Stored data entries
= Beginning of Section =

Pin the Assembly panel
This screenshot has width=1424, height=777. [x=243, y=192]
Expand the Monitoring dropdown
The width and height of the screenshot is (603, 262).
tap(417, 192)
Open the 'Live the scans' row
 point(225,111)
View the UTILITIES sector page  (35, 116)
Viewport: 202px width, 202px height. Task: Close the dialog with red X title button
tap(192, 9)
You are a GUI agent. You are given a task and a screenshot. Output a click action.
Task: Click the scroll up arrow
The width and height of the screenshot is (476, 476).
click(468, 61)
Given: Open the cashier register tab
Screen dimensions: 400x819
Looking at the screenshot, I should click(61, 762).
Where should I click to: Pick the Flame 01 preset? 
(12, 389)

= End of Section =
= Beginning of Section =

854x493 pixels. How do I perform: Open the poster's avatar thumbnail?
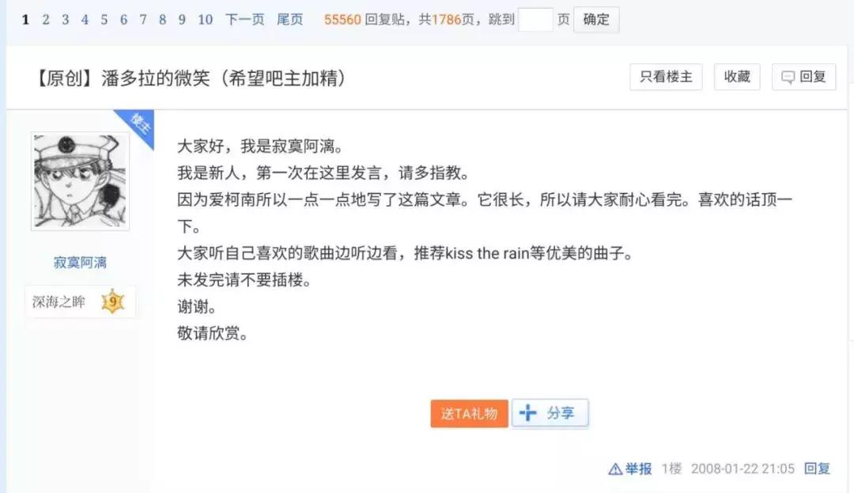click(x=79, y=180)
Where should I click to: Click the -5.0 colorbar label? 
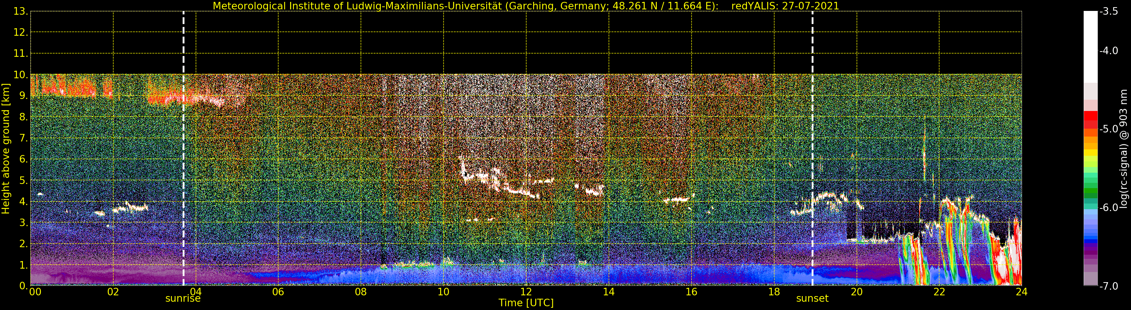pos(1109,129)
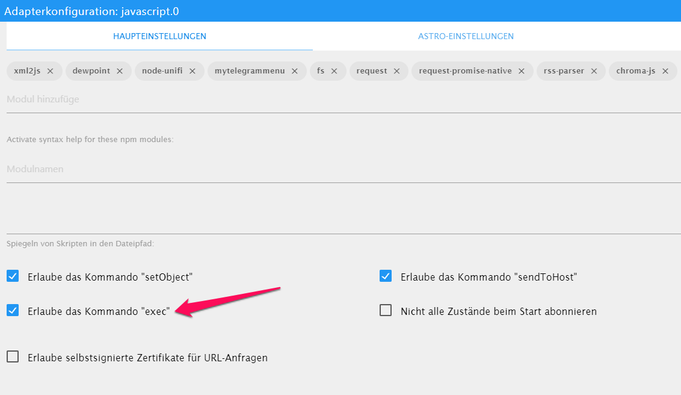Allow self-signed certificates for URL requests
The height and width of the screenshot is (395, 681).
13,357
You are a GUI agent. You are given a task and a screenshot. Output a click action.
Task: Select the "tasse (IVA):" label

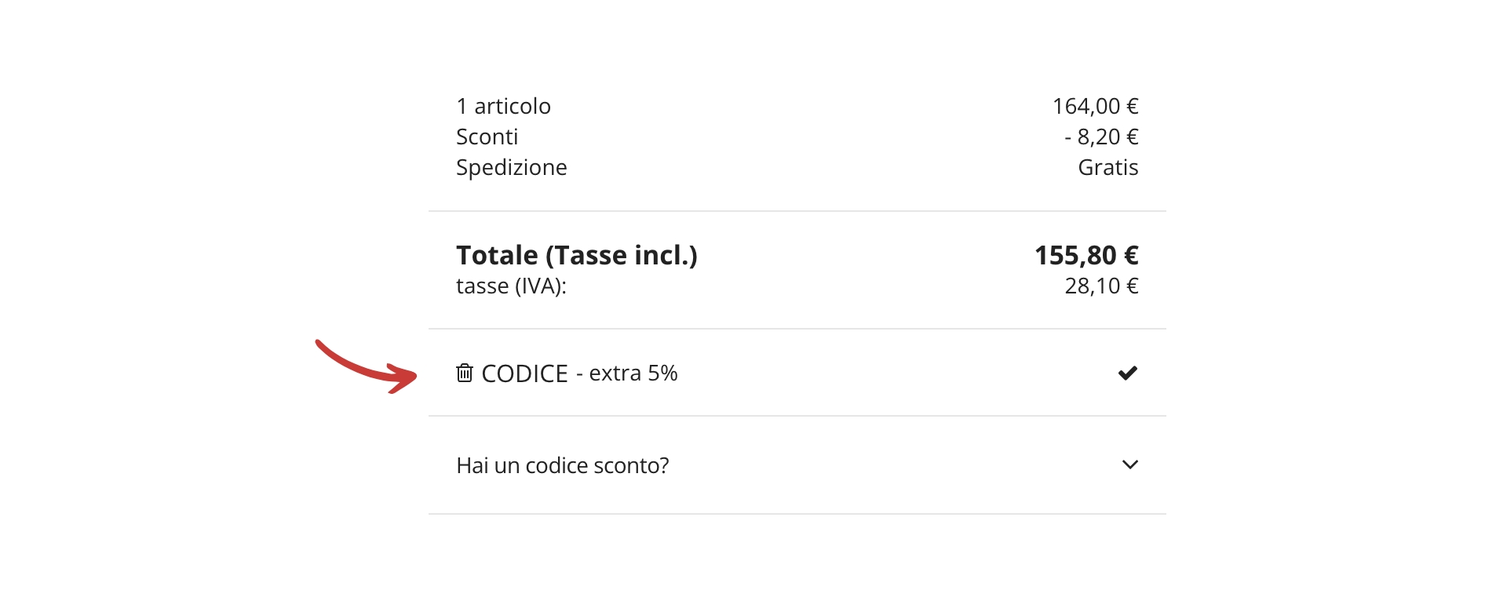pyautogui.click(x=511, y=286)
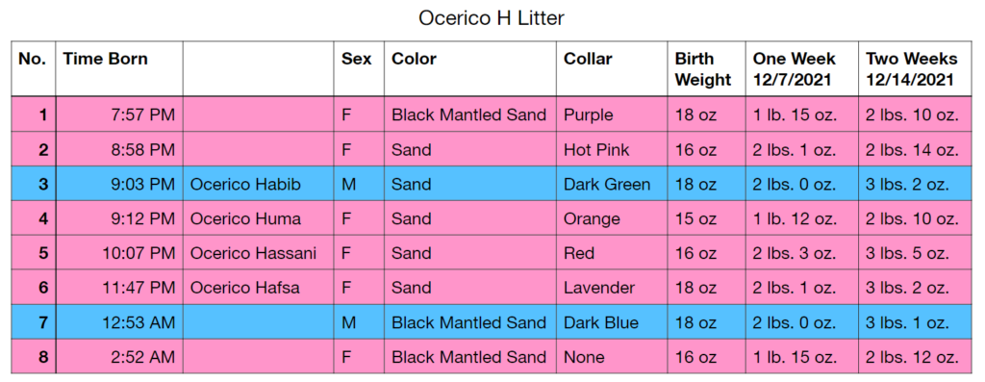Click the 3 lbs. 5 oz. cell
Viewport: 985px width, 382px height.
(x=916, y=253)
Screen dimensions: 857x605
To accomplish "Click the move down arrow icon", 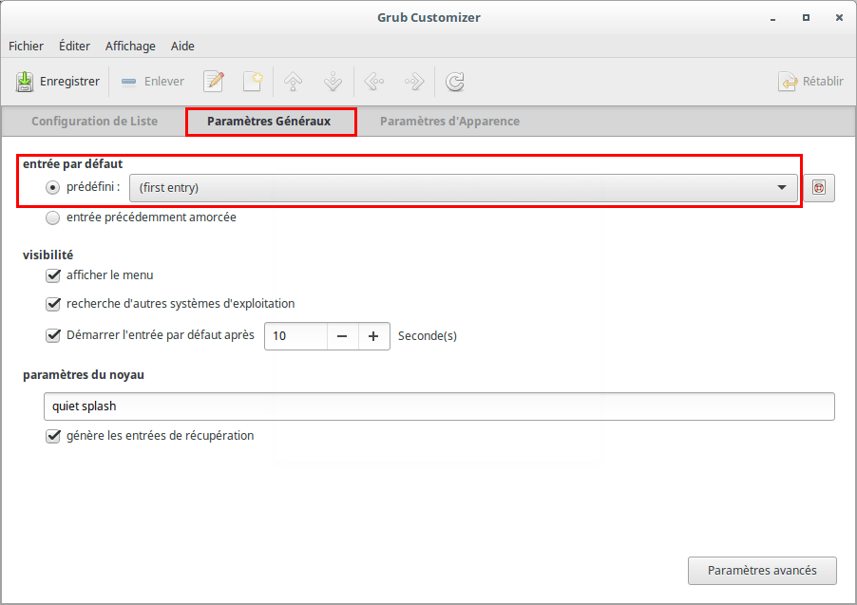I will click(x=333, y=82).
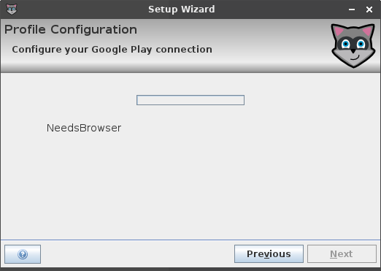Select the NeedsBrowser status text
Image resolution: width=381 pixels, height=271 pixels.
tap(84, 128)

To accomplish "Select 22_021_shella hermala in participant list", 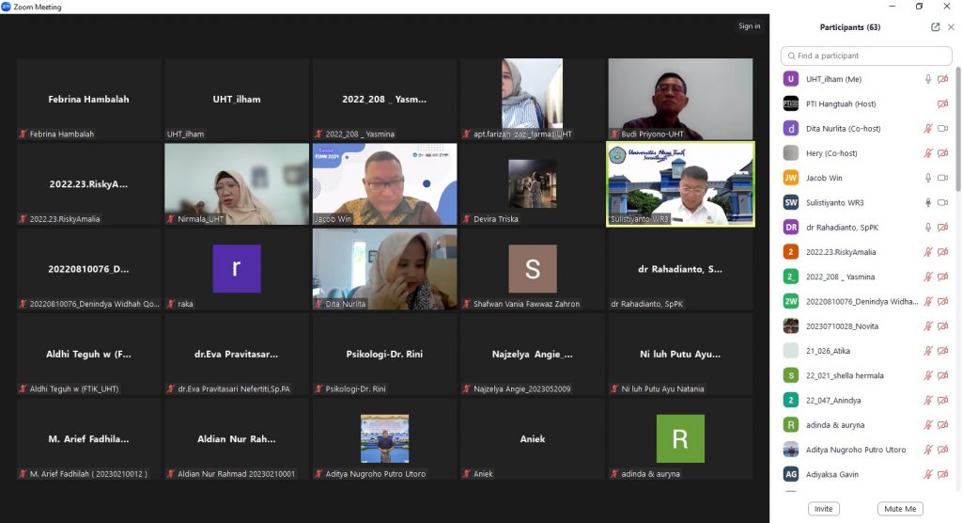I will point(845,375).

= End of Section =

Task requirements: Copy the stretch of the records above that runs from the line with "Pin the Assembly panel" through the line with "Task: Click the scroll up arrow". Both end lines belong in the copy, and nothing else does.

Reply to the exercise:
Pin the Assembly panel
This screenshot has width=1424, height=777. [x=243, y=192]
Expand the Monitoring dropdown
The width and height of the screenshot is (603, 262).
tap(417, 192)
Open the 'Live the scans' row
 point(225,111)
View the UTILITIES sector page  (35, 116)
Viewport: 202px width, 202px height. Task: Close the dialog with red X title button
tap(192, 9)
You are a GUI agent. You are given a task and a screenshot. Output a click action.
Task: Click the scroll up arrow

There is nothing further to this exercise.